Un requisito para el elevado rendimiento de la batería AMG de 400 voltios es la innovadora refrigeración directa. Es la primera vez que se refrigeran individualmente las 560 celdas de la batería, rodeadas de forma permanente por un agente refrigerante de alta tecnología basado en un líquido que no conduce la electricidad. Para poder realizar la refrigeración directa, los especialistas de AMG han tenido que desarrollar nuevos módulos de refrigeración de pocos milímetros de anchura.

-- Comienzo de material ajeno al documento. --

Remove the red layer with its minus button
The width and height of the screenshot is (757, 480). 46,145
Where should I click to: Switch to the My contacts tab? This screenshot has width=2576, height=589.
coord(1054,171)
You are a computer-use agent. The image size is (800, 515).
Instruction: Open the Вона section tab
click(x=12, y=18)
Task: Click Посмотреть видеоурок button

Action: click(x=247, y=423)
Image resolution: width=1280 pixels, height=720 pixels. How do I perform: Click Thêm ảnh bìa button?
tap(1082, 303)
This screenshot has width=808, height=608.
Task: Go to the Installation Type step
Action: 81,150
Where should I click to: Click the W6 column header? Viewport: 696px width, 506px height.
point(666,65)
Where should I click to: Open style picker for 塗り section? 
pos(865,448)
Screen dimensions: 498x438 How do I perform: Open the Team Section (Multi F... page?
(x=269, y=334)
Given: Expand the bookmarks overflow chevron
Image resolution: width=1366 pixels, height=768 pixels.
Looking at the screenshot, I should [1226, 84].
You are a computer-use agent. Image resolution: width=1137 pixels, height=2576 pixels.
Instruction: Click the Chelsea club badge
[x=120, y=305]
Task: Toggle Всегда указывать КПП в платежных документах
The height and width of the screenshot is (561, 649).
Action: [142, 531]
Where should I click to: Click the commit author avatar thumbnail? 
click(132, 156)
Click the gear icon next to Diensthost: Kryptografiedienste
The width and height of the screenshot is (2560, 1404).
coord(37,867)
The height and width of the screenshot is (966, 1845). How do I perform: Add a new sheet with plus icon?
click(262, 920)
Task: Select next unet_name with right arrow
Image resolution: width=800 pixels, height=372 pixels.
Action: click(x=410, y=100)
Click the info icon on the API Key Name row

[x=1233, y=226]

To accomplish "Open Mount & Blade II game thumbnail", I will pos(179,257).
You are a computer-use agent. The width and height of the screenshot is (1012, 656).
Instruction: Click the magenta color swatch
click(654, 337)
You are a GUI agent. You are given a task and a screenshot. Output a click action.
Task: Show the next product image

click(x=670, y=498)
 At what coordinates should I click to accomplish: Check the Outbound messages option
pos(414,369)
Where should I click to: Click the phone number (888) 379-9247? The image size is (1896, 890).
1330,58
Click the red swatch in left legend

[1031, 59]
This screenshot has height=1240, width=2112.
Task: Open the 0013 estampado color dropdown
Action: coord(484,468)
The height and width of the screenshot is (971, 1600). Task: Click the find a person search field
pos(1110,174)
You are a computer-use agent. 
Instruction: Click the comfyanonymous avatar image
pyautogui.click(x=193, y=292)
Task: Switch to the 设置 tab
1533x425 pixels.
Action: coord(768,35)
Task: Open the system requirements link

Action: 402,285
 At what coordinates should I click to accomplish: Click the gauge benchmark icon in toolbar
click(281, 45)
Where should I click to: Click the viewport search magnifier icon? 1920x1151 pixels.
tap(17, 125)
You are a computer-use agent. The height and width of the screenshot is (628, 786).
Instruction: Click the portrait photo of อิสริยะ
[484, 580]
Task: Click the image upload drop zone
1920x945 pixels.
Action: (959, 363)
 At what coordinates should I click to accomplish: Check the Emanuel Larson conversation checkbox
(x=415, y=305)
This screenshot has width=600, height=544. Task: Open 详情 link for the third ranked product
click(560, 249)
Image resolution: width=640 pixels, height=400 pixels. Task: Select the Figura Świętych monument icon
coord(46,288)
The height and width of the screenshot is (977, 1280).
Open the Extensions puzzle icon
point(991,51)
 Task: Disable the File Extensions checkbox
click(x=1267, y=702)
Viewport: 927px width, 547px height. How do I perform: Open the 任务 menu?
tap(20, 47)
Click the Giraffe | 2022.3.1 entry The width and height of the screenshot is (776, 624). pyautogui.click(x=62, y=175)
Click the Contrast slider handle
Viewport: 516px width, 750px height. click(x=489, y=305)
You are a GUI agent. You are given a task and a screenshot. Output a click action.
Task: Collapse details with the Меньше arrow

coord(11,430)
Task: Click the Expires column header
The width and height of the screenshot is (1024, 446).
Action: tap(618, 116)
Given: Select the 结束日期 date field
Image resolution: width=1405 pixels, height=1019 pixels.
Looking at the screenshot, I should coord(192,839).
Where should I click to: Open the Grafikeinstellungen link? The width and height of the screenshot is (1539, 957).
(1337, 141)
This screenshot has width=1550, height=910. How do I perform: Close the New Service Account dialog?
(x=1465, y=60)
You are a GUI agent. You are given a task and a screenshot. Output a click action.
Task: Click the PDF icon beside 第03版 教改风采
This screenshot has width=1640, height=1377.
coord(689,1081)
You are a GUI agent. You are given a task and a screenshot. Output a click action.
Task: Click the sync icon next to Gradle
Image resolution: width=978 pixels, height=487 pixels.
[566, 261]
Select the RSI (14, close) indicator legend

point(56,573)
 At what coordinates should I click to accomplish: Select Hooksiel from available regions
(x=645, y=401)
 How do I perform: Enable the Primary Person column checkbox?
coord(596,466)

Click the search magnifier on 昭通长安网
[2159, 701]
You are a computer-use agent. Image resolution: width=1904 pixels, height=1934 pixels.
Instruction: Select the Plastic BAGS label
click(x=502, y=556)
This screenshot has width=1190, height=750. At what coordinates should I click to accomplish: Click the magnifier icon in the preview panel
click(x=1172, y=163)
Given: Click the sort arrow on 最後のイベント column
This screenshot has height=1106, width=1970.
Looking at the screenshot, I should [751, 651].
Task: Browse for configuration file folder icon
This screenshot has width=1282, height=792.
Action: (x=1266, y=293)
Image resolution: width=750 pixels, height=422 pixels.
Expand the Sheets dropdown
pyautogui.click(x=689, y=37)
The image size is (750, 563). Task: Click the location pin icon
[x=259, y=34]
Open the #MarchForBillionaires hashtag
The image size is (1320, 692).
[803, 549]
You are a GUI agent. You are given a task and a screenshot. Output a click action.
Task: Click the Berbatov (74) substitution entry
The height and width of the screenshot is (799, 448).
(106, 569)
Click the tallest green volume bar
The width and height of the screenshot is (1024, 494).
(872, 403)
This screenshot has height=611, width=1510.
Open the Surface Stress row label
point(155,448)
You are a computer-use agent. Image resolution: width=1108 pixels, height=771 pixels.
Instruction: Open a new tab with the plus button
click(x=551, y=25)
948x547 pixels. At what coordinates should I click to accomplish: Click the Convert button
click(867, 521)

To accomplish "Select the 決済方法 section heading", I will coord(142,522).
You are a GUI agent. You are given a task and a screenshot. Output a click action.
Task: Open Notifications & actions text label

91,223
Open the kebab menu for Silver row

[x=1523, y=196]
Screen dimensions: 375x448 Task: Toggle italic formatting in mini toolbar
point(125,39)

Los 14 litros de líquido refrigerante circulan de arriba hacia abajo con ayuda de una bomba eléctrica de alta potencia desarrollada específicamente para este fin y atraviesan la totalidad de la batería, pasando junto a cada una de las células, y pasan además por un intercambiador de calor de aceite y agua montado directamente junto a la batería. Este intercambiador transmite el calor a uno de los dos circuitos de baja temperatura del vehículo, y de ahí al radiador de baja temperatura situado en el frontal del vehículo, que disipa la energía térmica en el aire del entorno.

Como consecuencia, la batería opera siempre en un rango ideal y homogéneo de temperatura de servicio de 45 grados centígrados, tanto si se carga como si se descarga. Los sistemas convencionales de refrigeración no pueden garantizar esta eficacia, lo que impide que la batería pueda desarrollar plenamente su capacidad de rendimiento.